The royal aids that have come forward claiming they were "bullied" by Meghan Markle are just the tip of the iceberg. If Meghan thinks she can air the family's dirty laundry in public, then so can they, an insider reveals.
“The Palace did everything they could to cover up the complaints that were made about Meghan, but that ended the moment she sat down with Oprah [Winfrey],” a source exclusively tells The Royal Observer. “There are many different sides to a story. Meghan has decided to tell her side and now should be prepared for others to tell theirs. Don’t expect the Queen or senior members of the family to run and do interviews with the British Oprah. They had people to do their dirty work, while they keep their hands clean. You have to remember the royals are not just a family, they are one of the oldest businesses in the world with PR teams and massive connections. Meghan might have Oprah, but the Queen has everyone else.”
Just one day earlier, The Times reported that several of Meghan's former staffers weren't too pleased with her when she lived at Kensington Palace.
“The complaint claimed that she drove two personal assistants out of the household and was undermining the confidence of a third staff member,” the outlet reported.
Two senior members of staff claimed they were bullied by the 39-year-old, while a former employee said they were “humiliated” by her.
Another aide claimed it felt “more like emotional cruelty and manipulation, which I guess could also be called bullying.”
Jason Knauf, the couple's former communications secretary, submitted the accusations in 2018.
“I am very concerned that the Duchess was able to bully two PAs out of the household in the past year. The treatment of X* was totally unacceptable,” Knauf supposedly wrote in an email.
He added: “The Duchess seems intent on always having someone in her sights. She is bullying Y and seeking to undermine her confidence. We have had report after report from people who have witnessed unacceptable behaviour towards Y.”
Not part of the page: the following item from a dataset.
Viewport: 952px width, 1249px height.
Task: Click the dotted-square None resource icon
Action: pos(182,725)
However, the former actress' team defended her, writing: “Let’s just call this what it is — a calculated smear campaign based on misleading and harmful misinformation. We are disappointed to see this defamatory portrayal of The Duchess of Sussex given credibility by a media outlet. It’s no coincidence that distorted several-year-old accusations aimed at undermining The Duchess are being briefed to the British media shortly before she and The Duke are due to speak openly and honestly about their experience of recent years."
The statement continued: “The Duchess is saddened by this latest attack on her character, particularly as someone who has been the target of bullying herself and is deeply committed to supporting those who have experienced pain and trauma. She is determined to continue her work building compassion around the world and will keep striving to set an example for doing what is right and doing what is good.”
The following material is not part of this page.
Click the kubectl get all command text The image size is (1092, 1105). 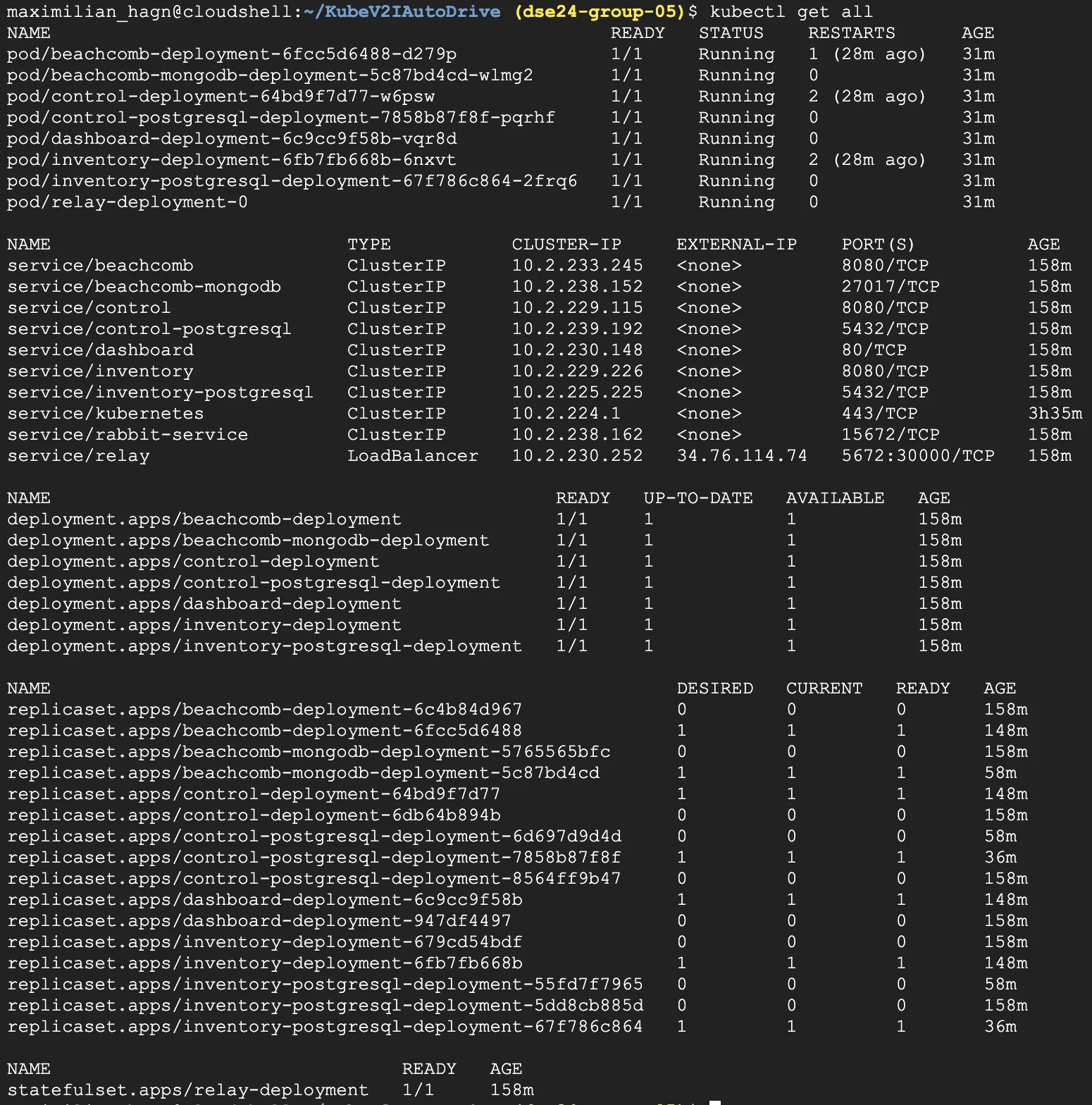(x=791, y=12)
One day later, Buckingham Palace released their own statement and responded to the allegations.
"We are clearly very concerned about allegations in The Times following claims made by former staff of The Duke and Duchess of Sussex," Buckingham Palace said in a statement, which was obtained by The Royal Observer. "Accordingly our HR team will look into the circumstances outlined in the article."
The statement continued: "Members of staff involved at the time, including those who have left the Household, will be invited to participate to see if lessons can be learned. The Royal Household has had a Dignity at Work policy in place for a number of years and does not and will not tolerate bullying or harassment in the workplace."